EXERCISE OBJECTIVE:
Reproduce all records below exactly.

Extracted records
+---+
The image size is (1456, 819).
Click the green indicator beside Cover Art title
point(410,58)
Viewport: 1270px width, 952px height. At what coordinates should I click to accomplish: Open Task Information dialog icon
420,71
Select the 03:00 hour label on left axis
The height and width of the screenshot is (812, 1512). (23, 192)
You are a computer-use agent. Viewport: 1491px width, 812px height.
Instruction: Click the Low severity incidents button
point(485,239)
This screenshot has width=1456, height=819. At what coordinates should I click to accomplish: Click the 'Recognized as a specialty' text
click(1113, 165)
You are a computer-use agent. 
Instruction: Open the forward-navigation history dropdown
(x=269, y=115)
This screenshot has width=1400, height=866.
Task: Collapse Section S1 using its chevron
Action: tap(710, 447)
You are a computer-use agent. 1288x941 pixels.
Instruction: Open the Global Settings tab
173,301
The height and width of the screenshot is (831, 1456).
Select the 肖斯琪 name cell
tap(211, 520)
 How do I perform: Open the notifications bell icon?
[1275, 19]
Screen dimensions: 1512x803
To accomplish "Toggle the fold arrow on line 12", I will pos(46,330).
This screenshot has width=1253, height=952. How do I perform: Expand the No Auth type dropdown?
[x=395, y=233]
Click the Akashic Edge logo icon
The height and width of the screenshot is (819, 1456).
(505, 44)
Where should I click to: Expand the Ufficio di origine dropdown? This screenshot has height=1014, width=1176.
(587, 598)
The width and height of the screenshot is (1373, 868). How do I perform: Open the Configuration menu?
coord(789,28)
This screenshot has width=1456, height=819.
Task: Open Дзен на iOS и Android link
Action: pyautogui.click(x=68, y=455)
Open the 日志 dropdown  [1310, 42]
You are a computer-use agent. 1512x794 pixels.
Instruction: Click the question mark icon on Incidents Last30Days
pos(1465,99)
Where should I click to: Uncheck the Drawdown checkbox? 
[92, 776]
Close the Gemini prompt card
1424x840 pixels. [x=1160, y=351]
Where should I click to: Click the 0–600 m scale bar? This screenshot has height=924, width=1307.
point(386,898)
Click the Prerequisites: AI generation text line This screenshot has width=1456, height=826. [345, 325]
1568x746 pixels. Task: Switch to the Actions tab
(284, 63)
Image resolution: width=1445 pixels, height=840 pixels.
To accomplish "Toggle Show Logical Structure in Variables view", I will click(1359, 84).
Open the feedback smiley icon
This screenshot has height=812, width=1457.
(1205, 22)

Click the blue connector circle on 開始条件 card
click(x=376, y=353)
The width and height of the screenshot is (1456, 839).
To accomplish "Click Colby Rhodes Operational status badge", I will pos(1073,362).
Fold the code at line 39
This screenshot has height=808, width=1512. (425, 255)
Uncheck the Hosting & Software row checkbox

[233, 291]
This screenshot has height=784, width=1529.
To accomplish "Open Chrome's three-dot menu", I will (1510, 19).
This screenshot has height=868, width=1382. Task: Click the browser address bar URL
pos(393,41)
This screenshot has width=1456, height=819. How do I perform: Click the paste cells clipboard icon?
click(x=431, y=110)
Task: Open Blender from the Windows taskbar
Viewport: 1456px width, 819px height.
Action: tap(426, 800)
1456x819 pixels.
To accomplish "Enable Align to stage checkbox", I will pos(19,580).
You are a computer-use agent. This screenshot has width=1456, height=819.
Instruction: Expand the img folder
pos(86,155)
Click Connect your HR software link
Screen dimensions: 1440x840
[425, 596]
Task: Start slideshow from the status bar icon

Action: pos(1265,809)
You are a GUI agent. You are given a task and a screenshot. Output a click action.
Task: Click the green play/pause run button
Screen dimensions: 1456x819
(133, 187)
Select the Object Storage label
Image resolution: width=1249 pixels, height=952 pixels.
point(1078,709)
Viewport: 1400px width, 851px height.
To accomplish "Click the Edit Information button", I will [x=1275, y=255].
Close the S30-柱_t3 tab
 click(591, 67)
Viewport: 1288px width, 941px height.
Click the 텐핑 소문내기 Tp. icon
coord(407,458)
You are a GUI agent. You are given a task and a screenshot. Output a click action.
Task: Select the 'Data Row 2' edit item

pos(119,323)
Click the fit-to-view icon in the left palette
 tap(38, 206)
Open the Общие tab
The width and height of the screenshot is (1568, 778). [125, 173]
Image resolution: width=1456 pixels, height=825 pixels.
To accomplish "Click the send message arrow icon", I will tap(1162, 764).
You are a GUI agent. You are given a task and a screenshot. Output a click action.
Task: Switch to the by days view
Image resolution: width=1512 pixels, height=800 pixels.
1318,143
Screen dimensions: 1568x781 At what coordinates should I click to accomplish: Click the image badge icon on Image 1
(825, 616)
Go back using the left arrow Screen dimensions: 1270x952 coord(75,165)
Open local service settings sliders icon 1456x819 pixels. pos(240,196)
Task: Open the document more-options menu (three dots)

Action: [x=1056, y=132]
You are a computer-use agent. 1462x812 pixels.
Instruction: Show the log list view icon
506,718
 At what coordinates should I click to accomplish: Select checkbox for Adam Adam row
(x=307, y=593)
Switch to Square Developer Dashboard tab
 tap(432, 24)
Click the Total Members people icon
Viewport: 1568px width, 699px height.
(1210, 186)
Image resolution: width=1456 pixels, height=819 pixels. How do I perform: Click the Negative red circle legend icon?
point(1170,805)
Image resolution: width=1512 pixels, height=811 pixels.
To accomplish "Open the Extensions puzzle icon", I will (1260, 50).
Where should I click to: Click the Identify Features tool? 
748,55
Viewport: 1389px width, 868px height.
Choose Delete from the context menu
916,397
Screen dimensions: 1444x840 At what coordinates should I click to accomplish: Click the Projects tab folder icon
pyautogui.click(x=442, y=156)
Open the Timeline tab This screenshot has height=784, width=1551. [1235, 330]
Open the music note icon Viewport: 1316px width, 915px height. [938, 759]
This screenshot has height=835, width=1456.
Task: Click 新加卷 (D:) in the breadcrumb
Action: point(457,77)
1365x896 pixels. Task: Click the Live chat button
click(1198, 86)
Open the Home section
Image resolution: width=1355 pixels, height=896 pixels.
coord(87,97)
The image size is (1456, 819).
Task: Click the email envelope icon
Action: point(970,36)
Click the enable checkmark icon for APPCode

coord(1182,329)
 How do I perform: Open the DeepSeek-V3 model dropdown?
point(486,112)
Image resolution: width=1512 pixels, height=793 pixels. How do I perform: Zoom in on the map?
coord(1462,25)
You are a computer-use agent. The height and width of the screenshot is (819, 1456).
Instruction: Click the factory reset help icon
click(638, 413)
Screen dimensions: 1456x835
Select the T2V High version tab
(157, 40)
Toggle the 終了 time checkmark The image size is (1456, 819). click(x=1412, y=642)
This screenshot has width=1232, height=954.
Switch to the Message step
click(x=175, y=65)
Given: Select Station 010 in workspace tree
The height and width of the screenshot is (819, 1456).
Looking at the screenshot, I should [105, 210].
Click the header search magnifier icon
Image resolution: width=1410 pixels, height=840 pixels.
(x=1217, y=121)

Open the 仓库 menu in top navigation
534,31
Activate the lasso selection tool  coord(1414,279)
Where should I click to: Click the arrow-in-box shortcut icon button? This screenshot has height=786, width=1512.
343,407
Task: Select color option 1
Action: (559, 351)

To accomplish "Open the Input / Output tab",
+---+
SOLUTION:
The image size is (1456, 819).
Click the green indicator beside Cover Art title
point(410,58)
Viewport: 1270px width, 952px height. At what coordinates should I click to accomplish: Open Task Information dialog icon
420,71
Select the 03:00 hour label on left axis
The height and width of the screenshot is (812, 1512). (23, 192)
You are a computer-use agent. Viewport: 1491px width, 812px height.
Instruction: Click the Low severity incidents button
point(485,239)
This screenshot has width=1456, height=819. At what coordinates should I click to accomplish: Click the 'Recognized as a specialty' text
click(1113, 165)
You are a computer-use agent. 
Instruction: Open the forward-navigation history dropdown
(x=269, y=115)
This screenshot has width=1400, height=866.
Task: Collapse Section S1 using its chevron
Action: tap(710, 447)
You are a computer-use agent. 1288x941 pixels.
Instruction: Open the Global Settings tab
173,301
The height and width of the screenshot is (831, 1456).
Select the 肖斯琪 name cell
tap(211, 520)
 How do I perform: Open the notifications bell icon?
[1275, 19]
Screen dimensions: 1512x803
To accomplish "Toggle the fold arrow on line 12", I will pos(46,330).
This screenshot has width=1253, height=952. How do I perform: Expand the No Auth type dropdown?
[x=395, y=233]
Click the Akashic Edge logo icon
The height and width of the screenshot is (819, 1456).
(505, 44)
Where should I click to: Expand the Ufficio di origine dropdown? This screenshot has height=1014, width=1176.
(587, 598)
The width and height of the screenshot is (1373, 868). How do I perform: Open the Configuration menu?
coord(789,28)
This screenshot has width=1456, height=819.
Task: Open Дзен на iOS и Android link
Action: pyautogui.click(x=68, y=455)
Open the 日志 dropdown  [1310, 42]
You are a computer-use agent. 1512x794 pixels.
Instruction: Click the question mark icon on Incidents Last30Days
pos(1465,99)
Where should I click to: Uncheck the Drawdown checkbox? 
[92, 776]
Close the Gemini prompt card
1424x840 pixels. [x=1160, y=351]
Where should I click to: Click the 0–600 m scale bar? This screenshot has height=924, width=1307.
point(386,898)
Click the Prerequisites: AI generation text line This screenshot has width=1456, height=826. [345, 325]
1568x746 pixels. Task: Switch to the Actions tab
(284, 63)
Image resolution: width=1445 pixels, height=840 pixels.
To accomplish "Toggle Show Logical Structure in Variables view", I will click(1359, 84).
Open the feedback smiley icon
This screenshot has height=812, width=1457.
(1205, 22)

Click the blue connector circle on 開始条件 card
click(x=376, y=353)
The width and height of the screenshot is (1456, 839).
To accomplish "Click Colby Rhodes Operational status badge", I will pos(1073,362).
Fold the code at line 39
This screenshot has height=808, width=1512. (425, 255)
Uncheck the Hosting & Software row checkbox

[233, 291]
This screenshot has height=784, width=1529.
To accomplish "Open Chrome's three-dot menu", I will (1510, 19).
This screenshot has height=868, width=1382. Task: Click the browser address bar URL
pos(393,41)
This screenshot has width=1456, height=819. How do I perform: Click the paste cells clipboard icon?
click(x=431, y=110)
Task: Open Blender from the Windows taskbar
Viewport: 1456px width, 819px height.
Action: tap(426, 800)
1456x819 pixels.
To accomplish "Enable Align to stage checkbox", I will pos(19,580).
You are a computer-use agent. This screenshot has width=1456, height=819.
Instruction: Expand the img folder
pos(86,155)
Click Connect your HR software link
Screen dimensions: 1440x840
[425, 596]
Task: Start slideshow from the status bar icon

Action: pos(1265,809)
You are a GUI agent. You are given a task and a screenshot. Output a click action.
Task: Click the green play/pause run button
Screen dimensions: 1456x819
(133, 187)
Select the Object Storage label
Image resolution: width=1249 pixels, height=952 pixels.
point(1078,709)
Viewport: 1400px width, 851px height.
To accomplish "Click the Edit Information button", I will [x=1275, y=255].
Close the S30-柱_t3 tab
 click(591, 67)
Viewport: 1288px width, 941px height.
Click the 텐핑 소문내기 Tp. icon
coord(407,458)
You are a GUI agent. You are given a task and a screenshot. Output a click action.
Task: Select the 'Data Row 2' edit item

pos(119,323)
Click the fit-to-view icon in the left palette
 tap(38, 206)
Open the Общие tab
The width and height of the screenshot is (1568, 778). [125, 173]
Image resolution: width=1456 pixels, height=825 pixels.
To accomplish "Click the send message arrow icon", I will tap(1162, 764).
You are a GUI agent. You are given a task and a screenshot. Output a click action.
Task: Switch to the by days view
Image resolution: width=1512 pixels, height=800 pixels.
1318,143
Screen dimensions: 1568x781 At what coordinates should I click to accomplish: Click the image badge icon on Image 1
(825, 616)
Go back using the left arrow Screen dimensions: 1270x952 coord(75,165)
Open local service settings sliders icon 1456x819 pixels. pos(240,196)
Task: Open the document more-options menu (three dots)

Action: [x=1056, y=132]
You are a computer-use agent. 1462x812 pixels.
Instruction: Show the log list view icon
506,718
 At what coordinates should I click to accomplish: Select checkbox for Adam Adam row
(x=307, y=593)
Switch to Square Developer Dashboard tab
 tap(432, 24)
Click the Total Members people icon
Viewport: 1568px width, 699px height.
(1210, 186)
Image resolution: width=1456 pixels, height=819 pixels. How do I perform: Click the Negative red circle legend icon?
point(1170,805)
Image resolution: width=1512 pixels, height=811 pixels.
To accomplish "Open the Extensions puzzle icon", I will (1260, 50).
Where should I click to: Click the Identify Features tool? 
748,55
Viewport: 1389px width, 868px height.
Choose Delete from the context menu
916,397
Screen dimensions: 1444x840 At what coordinates should I click to accomplish: Click the Projects tab folder icon
pyautogui.click(x=442, y=156)
Open the Timeline tab This screenshot has height=784, width=1551. [1235, 330]
Open the music note icon Viewport: 1316px width, 915px height. [938, 759]
This screenshot has height=835, width=1456.
Task: Click 新加卷 (D:) in the breadcrumb
Action: point(457,77)
1365x896 pixels. Task: Click the Live chat button
click(1198, 86)
Open the Home section
Image resolution: width=1355 pixels, height=896 pixels.
coord(87,97)
The image size is (1456, 819).
Task: Click the email envelope icon
Action: point(970,36)
Click the enable checkmark icon for APPCode

coord(1182,329)
 How do I perform: Open the DeepSeek-V3 model dropdown?
point(486,112)
Image resolution: width=1512 pixels, height=793 pixels. How do I perform: Zoom in on the map?
coord(1462,25)
You are a computer-use agent. The height and width of the screenshot is (819, 1456).
Instruction: Click the factory reset help icon
click(638, 413)
Screen dimensions: 1456x835
Select the T2V High version tab
(157, 40)
Toggle the 終了 time checkmark The image size is (1456, 819). click(x=1412, y=642)
This screenshot has width=1232, height=954.
Switch to the Message step
click(x=175, y=65)
Given: Select Station 010 in workspace tree
The height and width of the screenshot is (819, 1456).
Looking at the screenshot, I should [105, 210].
Click the header search magnifier icon
Image resolution: width=1410 pixels, height=840 pixels.
(x=1217, y=121)

Open the 仓库 menu in top navigation
534,31
Activate the lasso selection tool  coord(1414,279)
Where should I click to: Click the arrow-in-box shortcut icon button? This screenshot has height=786, width=1512.
343,407
Task: Select color option 1
Action: (559, 351)

To accomplish "Open the Input / Output tab",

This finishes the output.